● SELECTED EXCERPT:
========
Review Concludes, Projects Resume with Conditions
Discussed by: Industry advocates, legal analysts, power grid operators
After 90 days, Interior announces turbines can proceed with new restrictions: adjusted siting to reduce radar interference, required coordination with military installations, or technology modifications. Developers absorb the delays and added costs because billions are already sunk. Construction resumes but the sector's growth trajectory is permanently damaged. Future projects face a gauntlet of new requirements that make U.S. offshore wind uncompetitive with European markets where governments actively support development.
Legal Challenges Force Projects to Continue
Discussed by: Environmental lawyers, state attorneys general, renewable energy legal experts
States and developers sue, arguing Interior violated the Administrative Procedure Act by reversing multi-agency approvals without genuine new evidence—especially since DOD signed off on every project during permitting. Courts issue injunctions forcing work to continue during litigation. But even if developers win in court, the uncertainty and delays have already spooked investors. The legal victory is pyrrhic: the industry survives but can't attract the capital needed to scale.
Congress Intervenes to Save Industry
Discussed by: Northeast Democrats, energy policy analysts
Democratic senators from Massachusetts, New York, Virginia, and other coastal states with offshore wind contracts pressure GOP moderates worried about abandoned projects in their districts. Bipartisan legislation emerges mandating Interior complete the review within 90 days and requiring clear evidence of national security harm to justify cancellation. Trump faces a choice: veto and own the job losses, or grudgingly allow some projects to proceed while claiming credit for "making them safer."
Historical Context
Obama Coal Regulations vs. Trump Rollback
2015-2019What Happened
Obama's Clean Power Plan aimed to cut coal plant carbon emissions 32% by 2030. Trump's EPA repealed it in 2019, replacing it with the weaker Affordable Clean Energy rule. Environmental groups and states sued. Courts eventually struck down Trump's replacement as legally insufficient. The whipsaw left energy companies in regulatory limbo.
Outcome
Short term: Coal industry got temporary relief but investors still fled due to market forces favoring natural gas and renewables.
Long term: Supreme Court limited EPA's climate authority in 2022's West Virginia v. EPA, constraining future administrations regardless of party.
Why It's Relevant
Shows how administration reversals create investment uncertainty even when courts intervene—and how national security claims provide stronger legal footing than environmental policy disagreements.
========
● INFORMATION SHOWN:
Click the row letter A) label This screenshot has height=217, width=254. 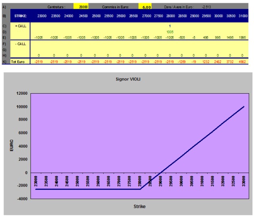[4, 7]
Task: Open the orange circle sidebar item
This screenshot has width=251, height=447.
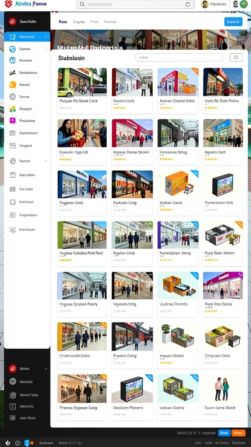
========
● INSTRUCTIONS:
a – Retype the stretch of the offshore wind piece from "Historical Context" through "in regulatory limbo.".
b – In the offshore wind piece, what rule did Trump's EPA put in place of the Clean Power Plan in 2019?
c – Carry on the offshore wind piece from its final sentence.

● EXPECTED OUTPUTS:
a –
Historical Context
Obama Coal Regulations vs. Trump Rollback
2015-2019What Happened
Obama's Clean Power Plan aimed to cut coal plant carbon emissions 32% by 2030. Trump's EPA repealed it in 2019, replacing it with the weaker Affordable Clean Energy rule. Environmental groups and states sued. Courts eventually struck down Trump's replacement as legally insufficient. The whipsaw left energy companies in regulatory limbo.

b – The Affordable Clean Energy rule.

c –
Reagan Pulls Solar Panels from White House
1986What Happened
Jimmy Carter installed 32 solar thermal panels on the White House roof in 1979 as a symbolic commitment to renewable energy independence after the oil crisis. Ronald Reagan had them removed in 1986 during roof repairs and never reinstalled them, shifting policy back toward fossil fuels and market-driven energy development.
Outcome
Short term: U.S. solar industry lost federal support and momentum. Japan and Germany surged ahead in solar manufacturing and deployment.
Long term: America ceded renewable energy leadership for decades. By the 2000s, most solar panels used in the U.S. were manufactured in Asia.
Why It's Relevant
Demonstrates how symbolic policy reversals can telegraph administration priorities and chill an emerging industry before it achieves scale—exactly what offshore wind developers now fear.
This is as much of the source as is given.